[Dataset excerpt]
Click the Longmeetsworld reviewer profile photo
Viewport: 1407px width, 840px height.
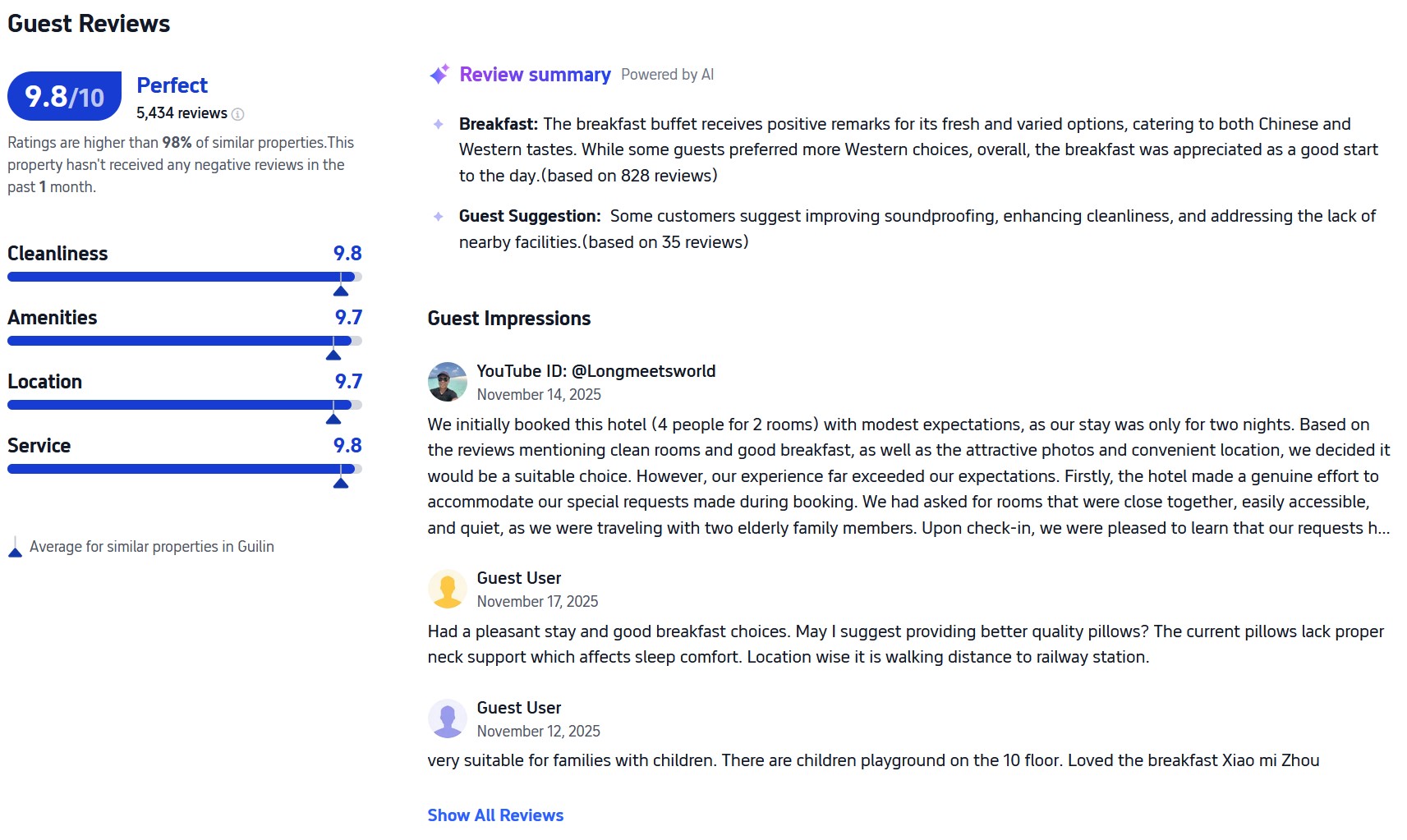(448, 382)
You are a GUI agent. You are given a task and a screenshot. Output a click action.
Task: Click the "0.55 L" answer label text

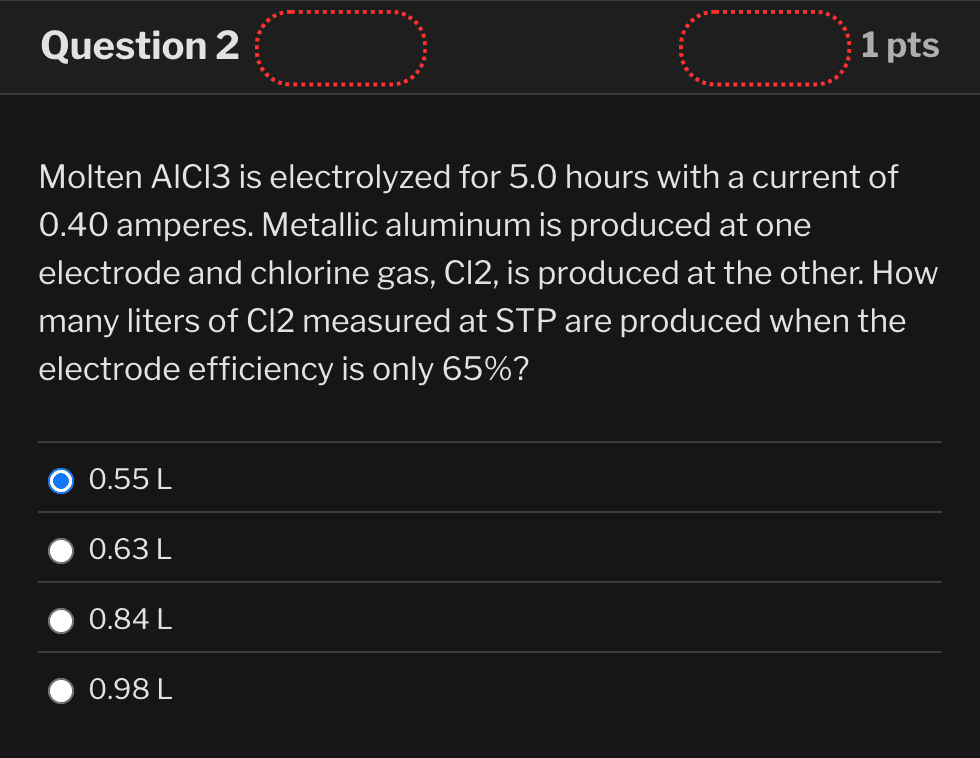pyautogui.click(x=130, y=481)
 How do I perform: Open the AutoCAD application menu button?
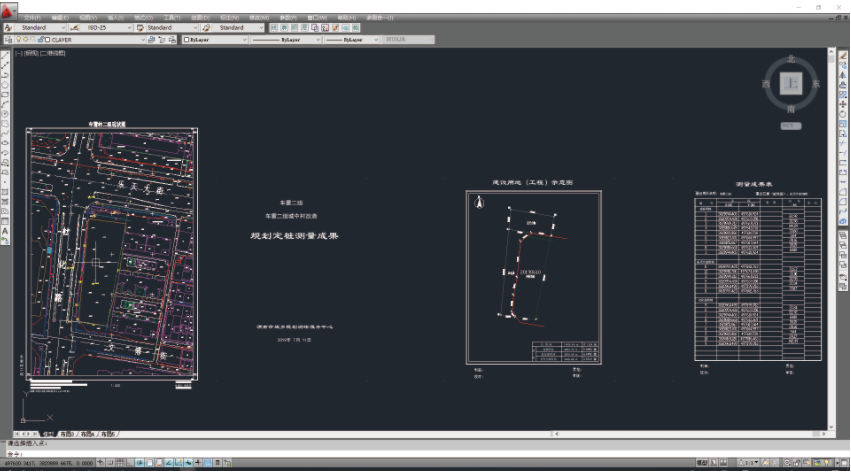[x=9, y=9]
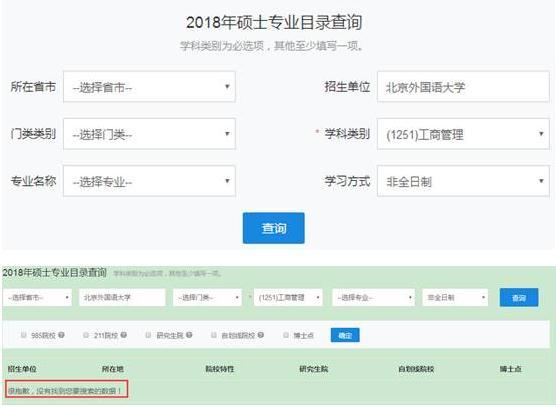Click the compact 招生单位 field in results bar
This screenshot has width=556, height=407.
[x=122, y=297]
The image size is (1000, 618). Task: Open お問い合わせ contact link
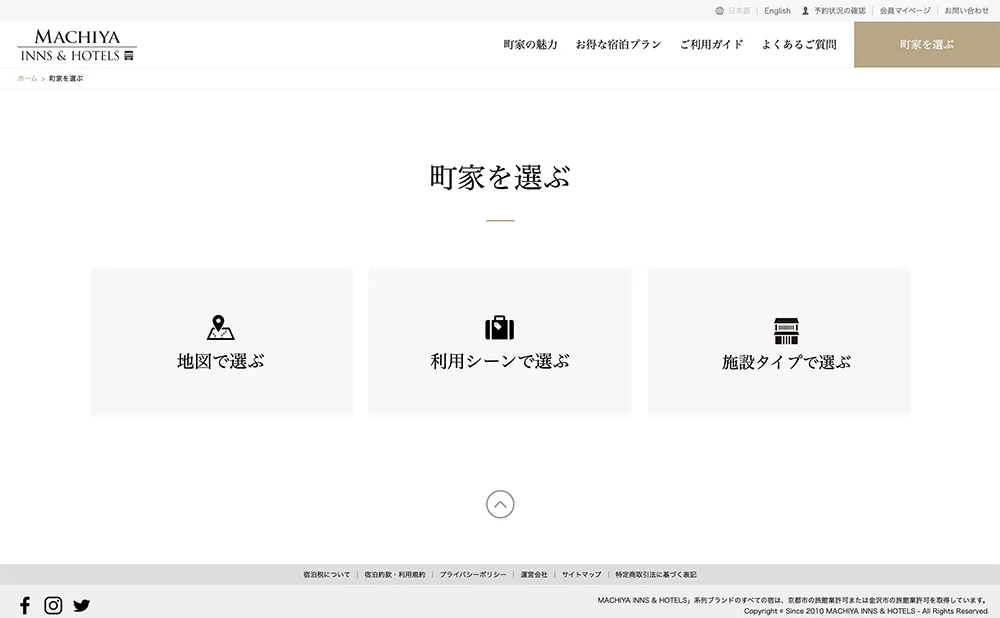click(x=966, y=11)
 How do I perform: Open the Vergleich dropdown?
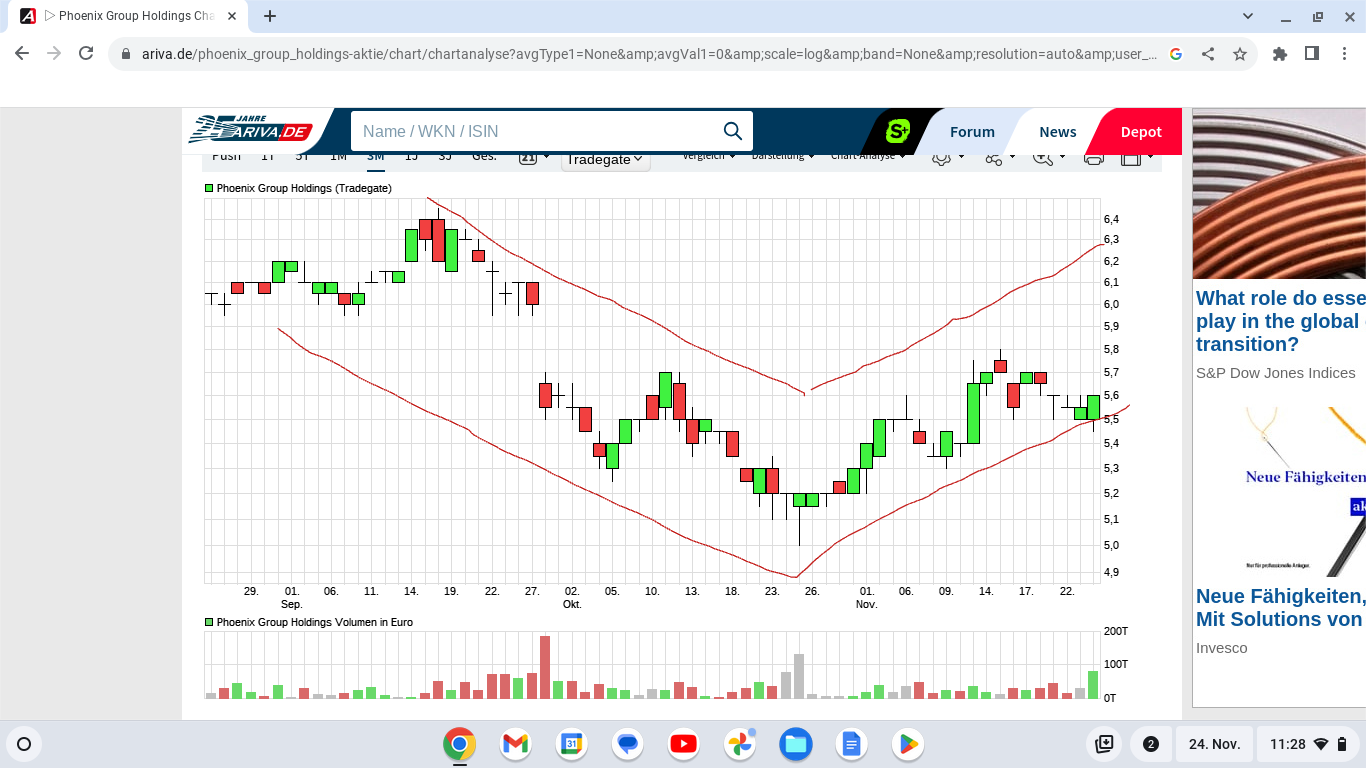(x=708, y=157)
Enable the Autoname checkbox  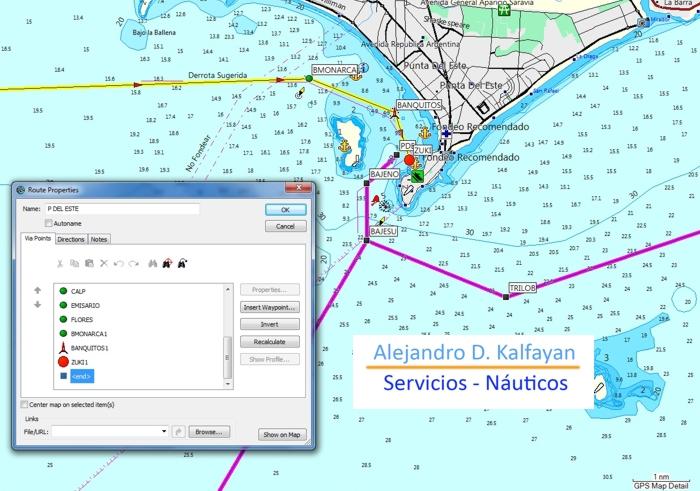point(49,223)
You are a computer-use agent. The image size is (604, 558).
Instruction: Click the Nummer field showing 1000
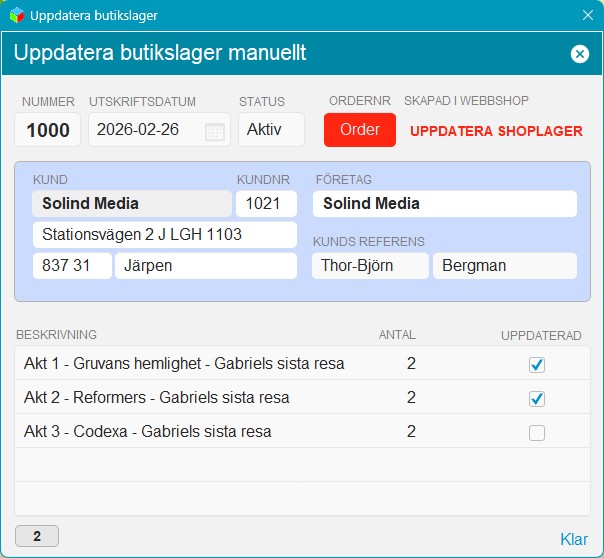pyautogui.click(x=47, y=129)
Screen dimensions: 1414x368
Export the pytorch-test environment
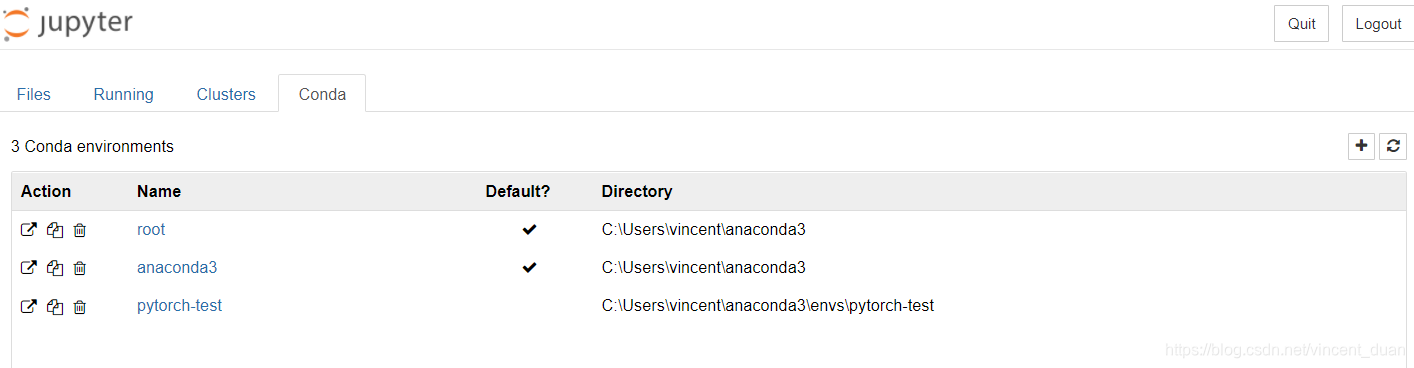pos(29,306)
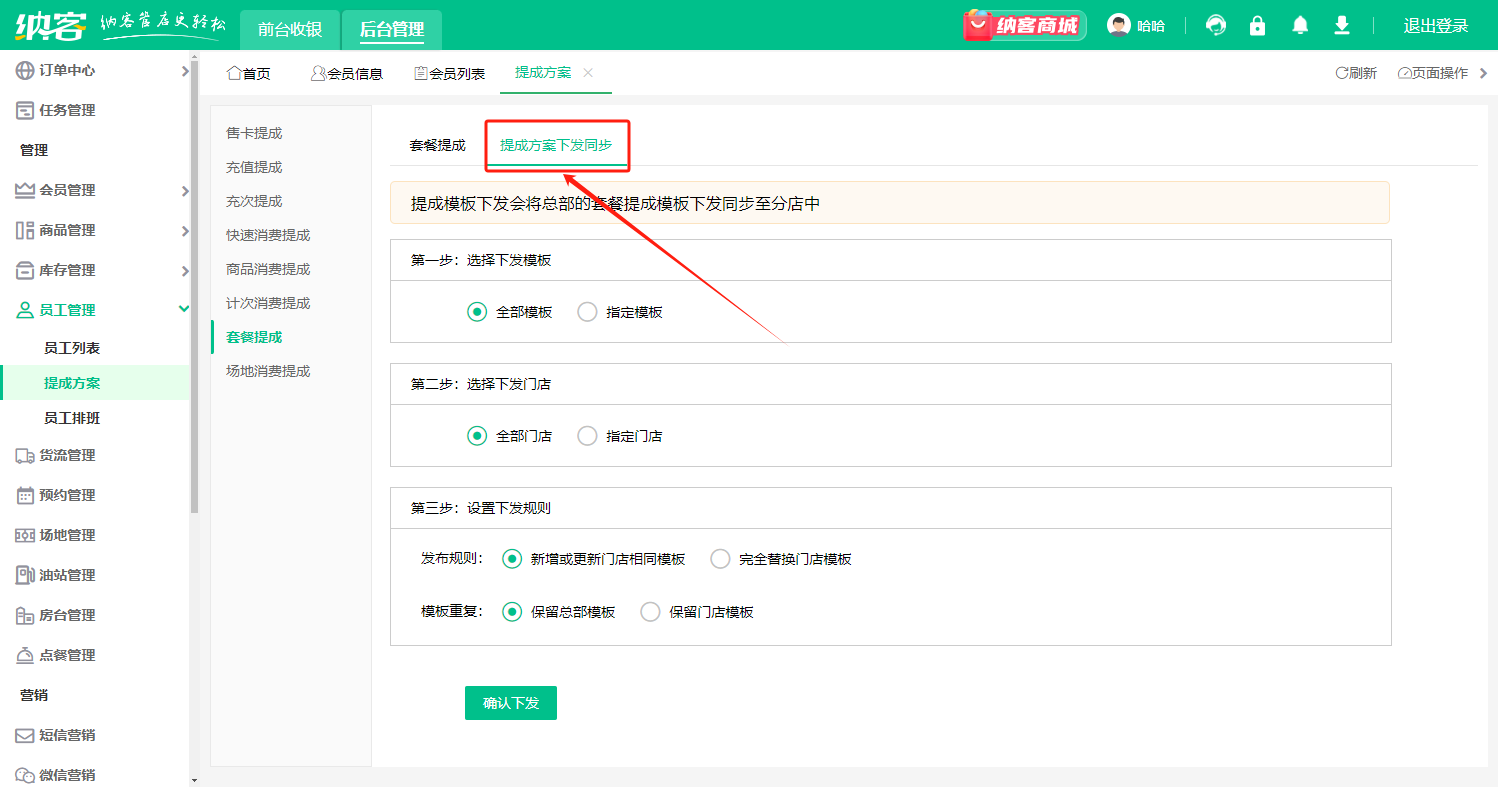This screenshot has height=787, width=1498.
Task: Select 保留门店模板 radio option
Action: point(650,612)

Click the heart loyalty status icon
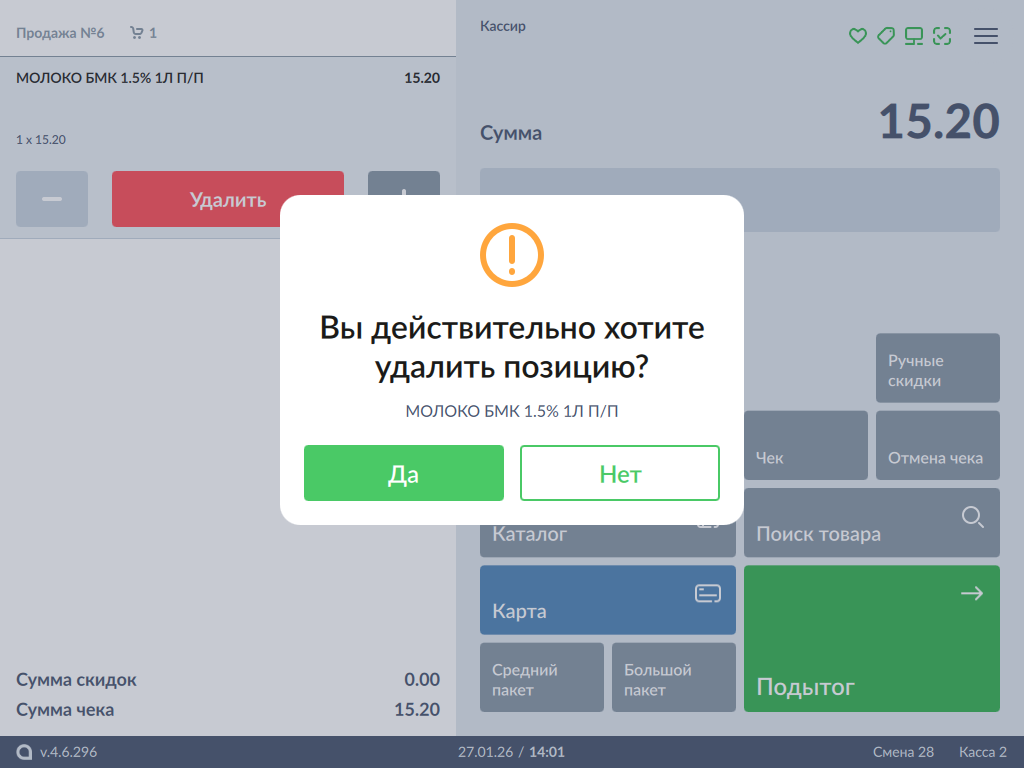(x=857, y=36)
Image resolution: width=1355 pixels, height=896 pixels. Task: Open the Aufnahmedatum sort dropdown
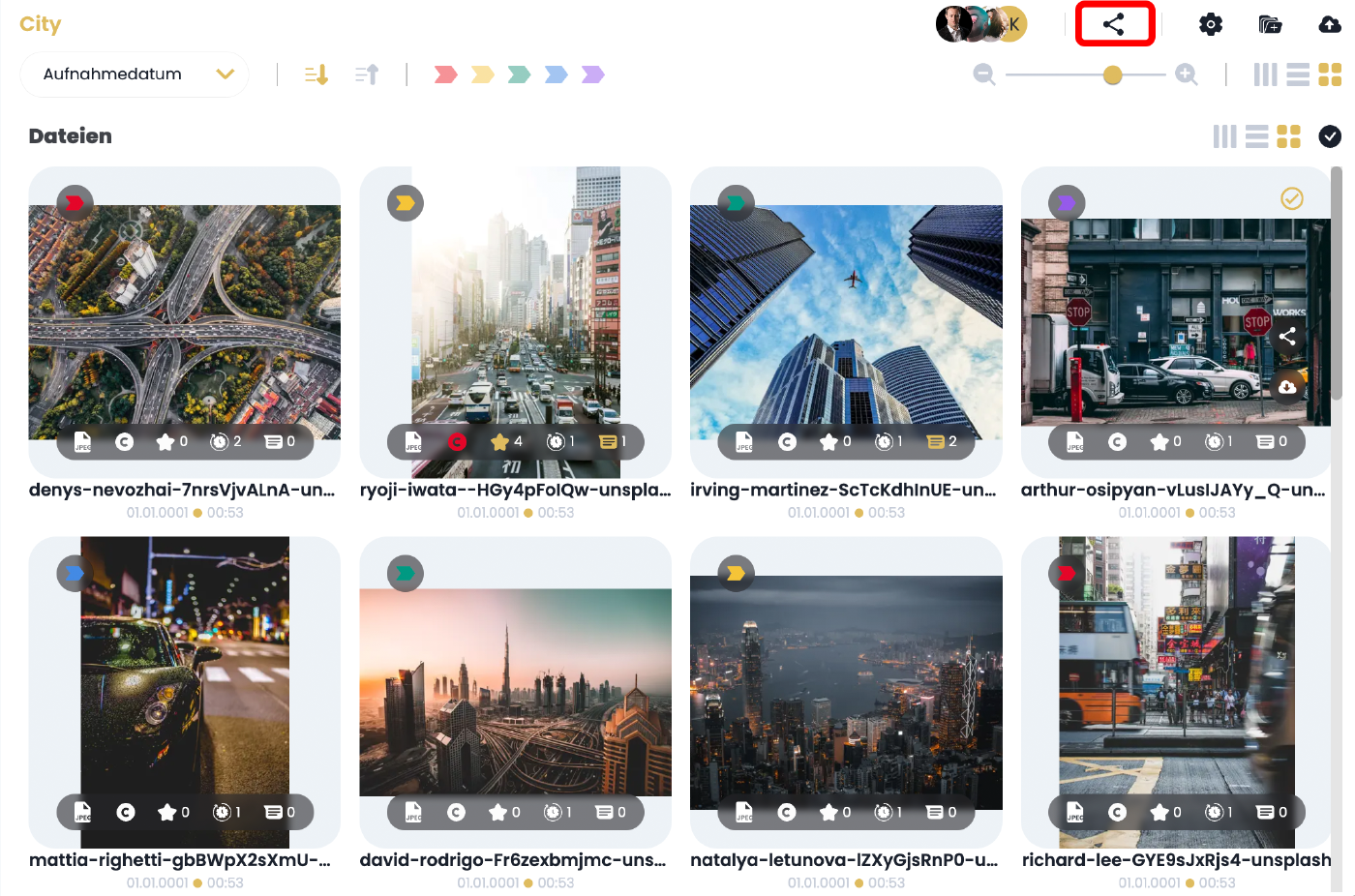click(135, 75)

• [SHORT EXERCISE] Express the rows from the line holding "You are a GUI" through the line holding "pyautogui.click(x=130, y=481)", inclusive, as a two-column CSV with the headers instruction and action. Put each field in quotes, turn line breaks into spaces, and leave out the pictures.

• [FULL RESPONSE]
instruction,action
"You are a GUI agent. You are given a task and a screenshot. Output a click action. Task: Click the ""0.55 L"" answer label text","pyautogui.click(x=130, y=481)"